=== Material for this exercise ===
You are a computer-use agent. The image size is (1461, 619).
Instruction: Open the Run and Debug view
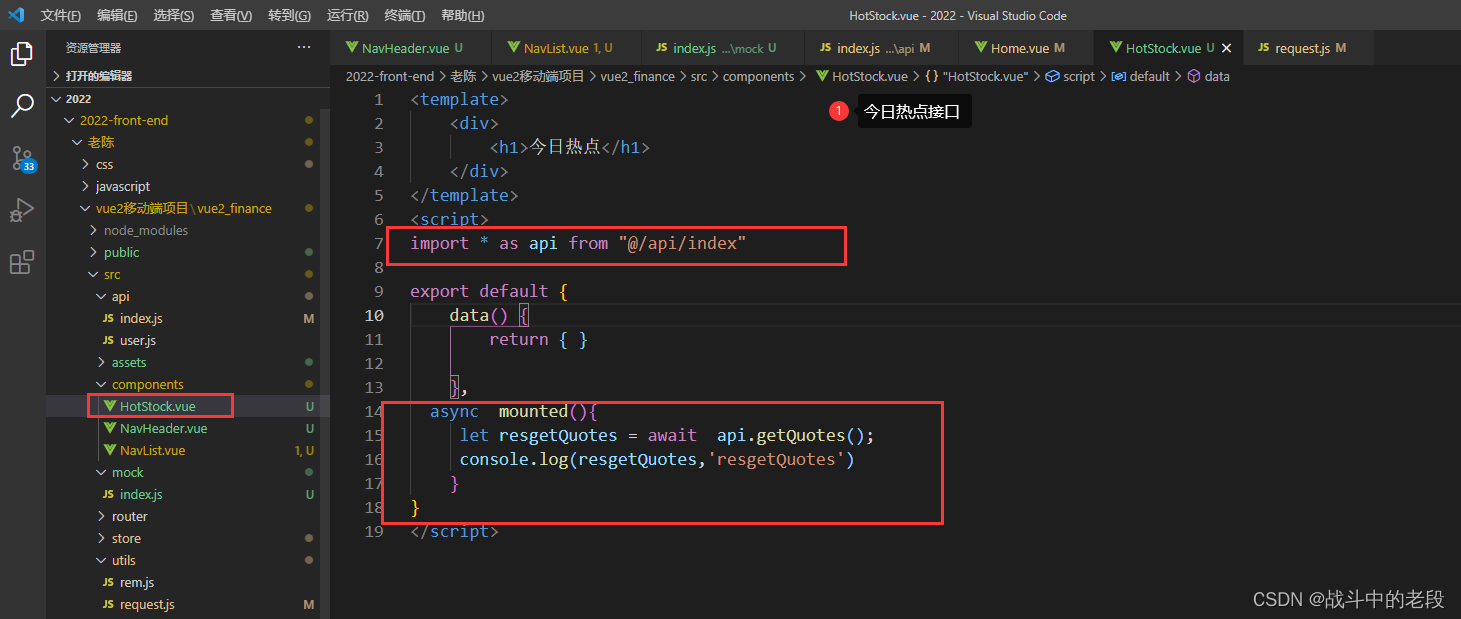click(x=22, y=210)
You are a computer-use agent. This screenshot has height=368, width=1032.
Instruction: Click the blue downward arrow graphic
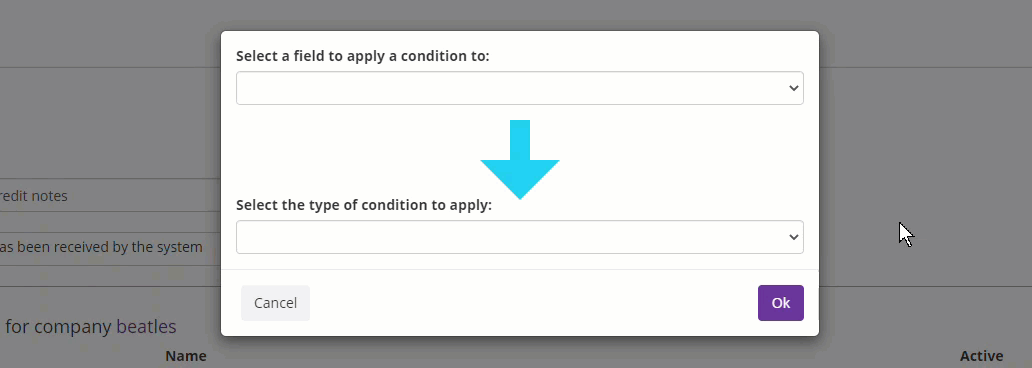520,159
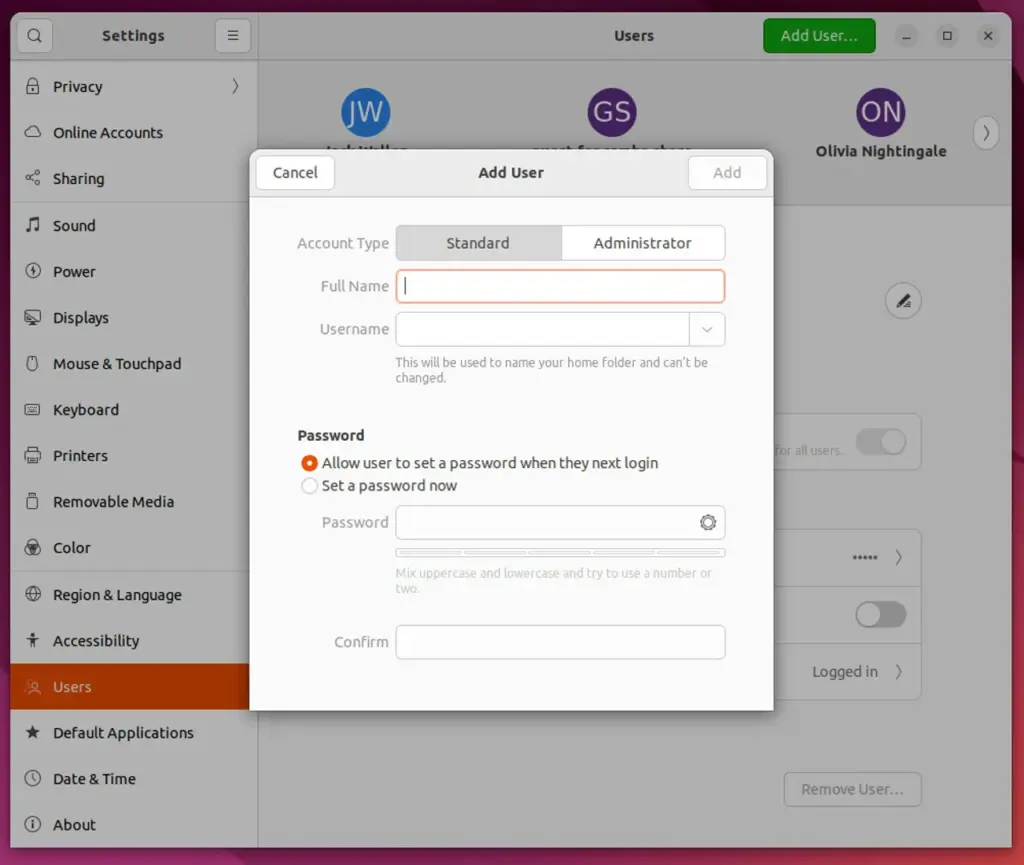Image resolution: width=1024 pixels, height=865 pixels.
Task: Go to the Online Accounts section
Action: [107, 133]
===
▶ Task objective:
Beginning with the line above that has "Instruction: Open the Run and Debug view" and going on through the line that has "You are a computer-use agent. This", retype every line exactly and add nothing else; drop the pictures.

▶ Written solution:
Instruction: Open the Run and Debug view
click(x=22, y=210)
You are a computer-use agent. This screenshot has height=368, width=1032.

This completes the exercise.